╭─ The data

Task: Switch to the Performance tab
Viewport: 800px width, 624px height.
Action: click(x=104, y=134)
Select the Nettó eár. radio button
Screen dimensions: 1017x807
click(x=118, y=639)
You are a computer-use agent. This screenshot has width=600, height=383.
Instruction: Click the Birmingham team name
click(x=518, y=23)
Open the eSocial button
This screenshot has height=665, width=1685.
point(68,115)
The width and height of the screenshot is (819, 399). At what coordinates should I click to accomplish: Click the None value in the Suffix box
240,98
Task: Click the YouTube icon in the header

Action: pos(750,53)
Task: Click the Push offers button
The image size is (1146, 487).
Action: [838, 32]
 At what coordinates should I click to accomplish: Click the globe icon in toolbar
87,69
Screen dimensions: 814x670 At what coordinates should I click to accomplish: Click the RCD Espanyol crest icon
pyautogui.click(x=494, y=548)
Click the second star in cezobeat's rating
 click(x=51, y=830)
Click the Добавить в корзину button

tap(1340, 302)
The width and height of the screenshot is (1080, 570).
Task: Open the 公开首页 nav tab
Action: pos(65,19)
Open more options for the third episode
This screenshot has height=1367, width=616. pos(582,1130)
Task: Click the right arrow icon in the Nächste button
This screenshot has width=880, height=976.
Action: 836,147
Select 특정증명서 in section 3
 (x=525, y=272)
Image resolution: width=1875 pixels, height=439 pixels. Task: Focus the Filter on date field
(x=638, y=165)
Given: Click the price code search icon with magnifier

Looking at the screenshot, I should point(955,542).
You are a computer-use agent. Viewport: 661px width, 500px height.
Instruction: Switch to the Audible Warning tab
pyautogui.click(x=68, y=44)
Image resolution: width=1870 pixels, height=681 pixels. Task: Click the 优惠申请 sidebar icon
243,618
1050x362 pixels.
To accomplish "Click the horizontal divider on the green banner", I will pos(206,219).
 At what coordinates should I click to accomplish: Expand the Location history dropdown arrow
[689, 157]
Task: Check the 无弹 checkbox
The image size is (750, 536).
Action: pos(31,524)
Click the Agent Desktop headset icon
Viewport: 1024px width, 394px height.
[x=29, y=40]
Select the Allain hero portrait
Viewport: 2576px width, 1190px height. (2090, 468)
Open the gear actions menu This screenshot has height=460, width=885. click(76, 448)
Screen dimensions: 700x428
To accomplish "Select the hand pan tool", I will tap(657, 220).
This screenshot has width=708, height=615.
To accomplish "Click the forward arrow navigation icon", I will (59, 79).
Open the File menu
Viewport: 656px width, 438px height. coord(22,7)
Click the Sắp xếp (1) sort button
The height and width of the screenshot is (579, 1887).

╰─

Go through the records and output them all, word for word.

- _Problem solution_:
Task: Switch to the Performance tab
Viewport: 800px width, 624px height.
Action: click(x=104, y=134)
Select the Nettó eár. radio button
Screen dimensions: 1017x807
click(x=118, y=639)
You are a computer-use agent. This screenshot has width=600, height=383.
Instruction: Click the Birmingham team name
click(x=518, y=23)
Open the eSocial button
This screenshot has height=665, width=1685.
point(68,115)
The width and height of the screenshot is (819, 399). At what coordinates should I click to accomplish: Click the None value in the Suffix box
240,98
Task: Click the YouTube icon in the header

Action: pos(750,53)
Task: Click the Push offers button
The image size is (1146, 487).
Action: [838, 32]
 At what coordinates should I click to accomplish: Click the globe icon in toolbar
87,69
Screen dimensions: 814x670 At what coordinates should I click to accomplish: Click the RCD Espanyol crest icon
pyautogui.click(x=494, y=548)
Click the second star in cezobeat's rating
 click(x=51, y=830)
Click the Добавить в корзину button

tap(1340, 302)
The width and height of the screenshot is (1080, 570).
Task: Open the 公开首页 nav tab
Action: pos(65,19)
Open more options for the third episode
This screenshot has height=1367, width=616. pos(582,1130)
Task: Click the right arrow icon in the Nächste button
This screenshot has width=880, height=976.
Action: 836,147
Select 특정증명서 in section 3
 (x=525, y=272)
Image resolution: width=1875 pixels, height=439 pixels. Task: Focus the Filter on date field
(x=638, y=165)
Given: Click the price code search icon with magnifier

Looking at the screenshot, I should point(955,542).
You are a computer-use agent. Viewport: 661px width, 500px height.
Instruction: Switch to the Audible Warning tab
pyautogui.click(x=68, y=44)
Image resolution: width=1870 pixels, height=681 pixels. Task: Click the 优惠申请 sidebar icon
243,618
1050x362 pixels.
To accomplish "Click the horizontal divider on the green banner", I will pos(206,219).
 At what coordinates should I click to accomplish: Expand the Location history dropdown arrow
[689, 157]
Task: Check the 无弹 checkbox
The image size is (750, 536).
Action: pos(31,524)
Click the Agent Desktop headset icon
Viewport: 1024px width, 394px height.
[x=29, y=40]
Select the Allain hero portrait
Viewport: 2576px width, 1190px height. (2090, 468)
Open the gear actions menu This screenshot has height=460, width=885. click(76, 448)
Screen dimensions: 700x428
To accomplish "Select the hand pan tool", I will tap(657, 220).
This screenshot has width=708, height=615.
To accomplish "Click the forward arrow navigation icon", I will (59, 79).
Open the File menu
Viewport: 656px width, 438px height. coord(22,7)
Click the Sắp xếp (1) sort button
The height and width of the screenshot is (579, 1887).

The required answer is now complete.